Another obstacle could be the mounting tension in goal. Personally it appears Fleury and Lehner are fine, which is great. But off the ice, Fleury doesn’t want to sit. He’s paid as a number one and wants to be one. It’s still not clear what the relationship with Fleury and DeBoer will be like once we get back to games. Fleury has always been a good teammate. It remains to be seen how things will be handled internally, but externally the cracks won’t show. Hopefully there’s an answer here to satisfy all parties.
Dallas is going to have a target on its back all season, and Vegas will be aiming for them early and often. Other teams that (in a traditional conference alignment) Vegas will have to look out for include a motivated St. Louis Blues, the new-look Minnesota Wild, a Calgary Flames team that finally has that stud goalie and perhaps even a reinvigorated Winnipeg Jets. But none of these teams (notice I left out the Oilers who are still a mess in goal) match up with Vegas. The Golden Knights should thank Dallas for the premature exit, because the Stars will start the season marked. Trust me, it won’t take long for that bullseye to switch to the VGK.

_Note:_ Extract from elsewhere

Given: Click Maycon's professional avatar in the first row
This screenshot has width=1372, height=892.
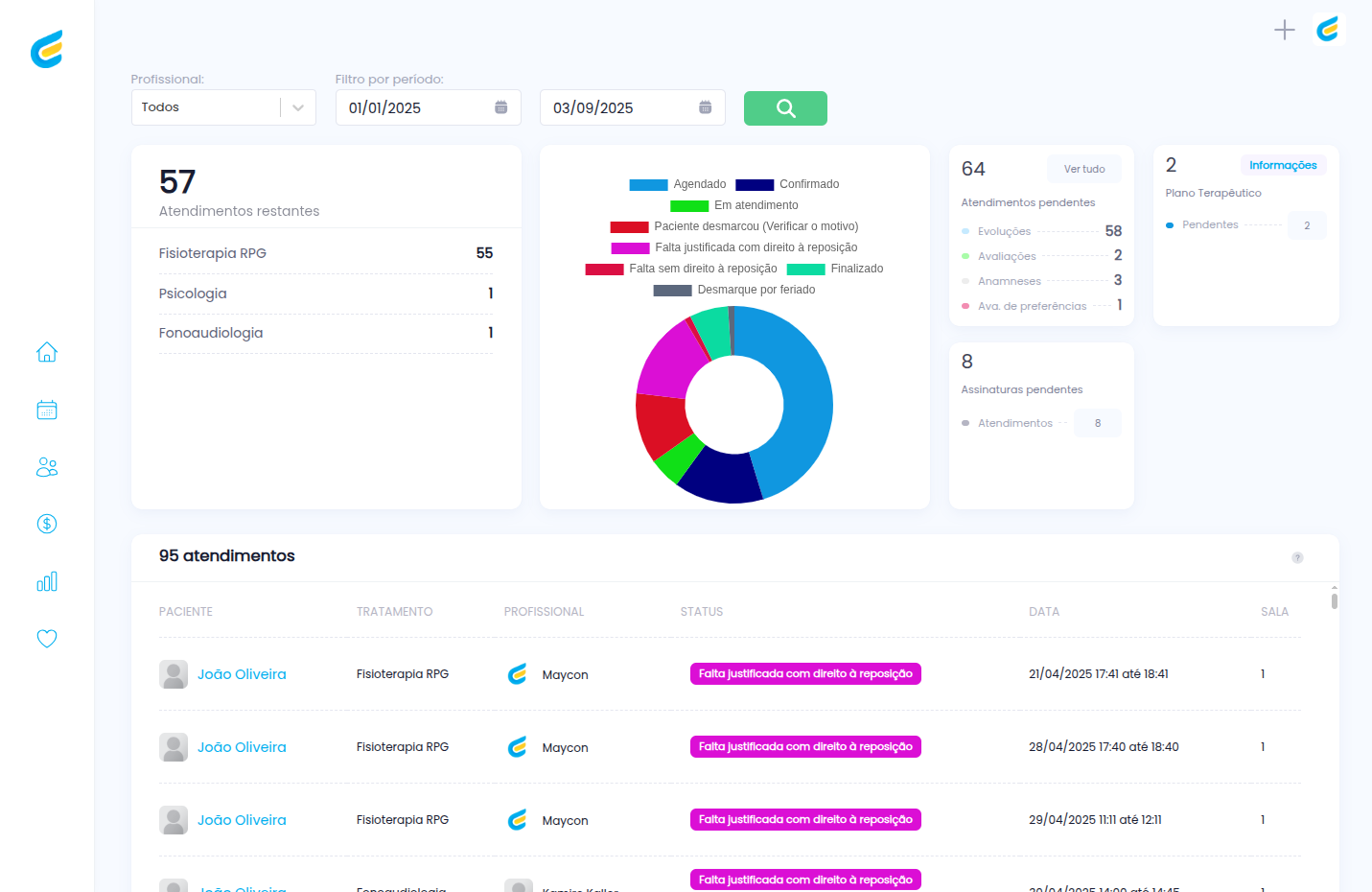Looking at the screenshot, I should (517, 673).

By the time we reach the 2020-21 Stanley Cup Playoffs, I expect we will see Vegas atop the West and ready to make another deep run. Once the second center battle is settled the lines will really get a chance to settle into a groove. Pietrangelo’s addition makes the team better in both ends of the ice, and bolsters an already-dangerous power play even further. Both goaltenders are legit 1A goalies and give the team a chance to win every single night. Plus now Shea Theodore will have more room to roam offensively on the second pair and could potentially make an even bigger impact. The ripple effect will elevate the team’s play to a new level this year.
Is it too early to say this is the year? Maybe. But it’s not too early to say this is the best Vegas Golden Knights roster so far.